On 10/08/17 16:09, Josh Poimboeuf wrote:
> On Thu, Aug 10, 2017 at 09:05:19AM +0200, Juergen Gross wrote:
>>> I'm wondering why xen_patch() even exists.  The main difference between
>>> xen_patch() and native_patch() seems to be that xen_patch() does some
>>> relocs when doing an inline patch after calling paravirt_patch_insns().
>>> But I can't see how that code path would ever run, because the
>>> replacement functions are all larger than the size of the call
>>> instruction to be replaced (7 bytes).  So they would never fit, and
>>> instead the paravirt_patch_default() case would always run.  Or am I
>>> missing something?
>> Hmm, interesting. Just checked it and it seems you are right.
>>> If we could get rid of the hypervisor-specific patching functions
>>> (pv_init_ops) -- including possibly removing the lguest and vsmp code,
>>> if nobody cares about them anymore -- that might make it easier to
>>> consolidate all the patching things into a single place.
>> I'll send some patches to:
>> - remove xen_patch()
>> - remove lguest
>> - remove vsmp
>> In case nobody objects to apply those patches we can possibly simplify
>> some more code.
>> I'd love that. :-)
> Well, I might have spoken too soon about getting rid of vsmp.  The
> scalemp.com domain still exists.  The code hasn't changed much in three
> years, but maybe it's simple enough that it hasn't needed to change.

Lets see. I have made the experience that asking whether some code can
be removed almost never get answers. Sending a patch which actually
removes the stuff results much more often in objections. :-)

> Also, looking at the lguest mailing list, there seem to have been at
> least a few people trying lguest out in the past year or so.

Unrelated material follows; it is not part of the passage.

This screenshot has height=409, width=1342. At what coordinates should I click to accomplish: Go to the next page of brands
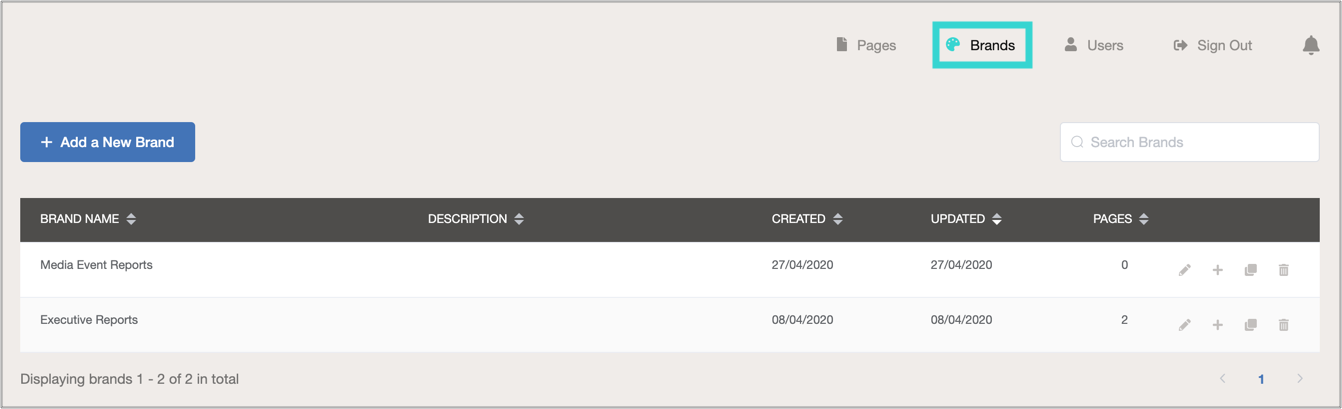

Well, yes. The question is here whether there is a _need_ for lguest
or was it just out of curiosity?

In the end it is 32 bit only and you can easily test boot code via
KVM, Xen or qemu.

> Even if we couldn't get rid of vsmp or lguest, I wonder if the PVOP_CALL
> stuff could be reworked to something like the following:
> static inline notrace unsigned long arch_local_save_flags(void)
> {
>       return PVOP_CALLEE0(unsigned long, pv_irq_ops.save_fl,
>                           "pushfq; popq %rax", CPU_FEATURE_NATIVE,
>                           "call __raw_callee_save_xen_save_fl", 
>                           "call __raw_callee_save_vsmp_save_fl", 
>                           "call __raw_callee_save_lguest_save_fl", 
> } 
> Which would eventually translate to something like:
> asm volatile(ALTERNATIVE_4("call *pv_irq_ops.save_fl",
>                          "pushfq; popq %rax", CPU_FEATURE_NATIVE,
>                          "call __raw_callee_save_xen_save_fl", 
>                          "call __raw_callee_save_vsmp_save_fl", 
>                          "call __raw_callee_save_lguest_save_fl", 
>                          : ... pvop clobber stuff ... );
> where ALTERNATIVE_4 is a logical extension of ALTERNATIVE_2 and
> CPU_FEATURE_NATIVE would always be set.
> It might need some more macro magic, but if it worked I think it would
> be a lot clearer than the current voodoo.
> Thoughts?

Hmm, this would modify the current approach of pvops completely: instead
of letting each user of pvops (xen, lguest, vsmp, ...) set the functions
it is needing, you'd have to modify the core definition of each pvops
function for each user. Or would you want to let Xen, lguest etc. opt in
for pvops and generate above code at build time from some templates?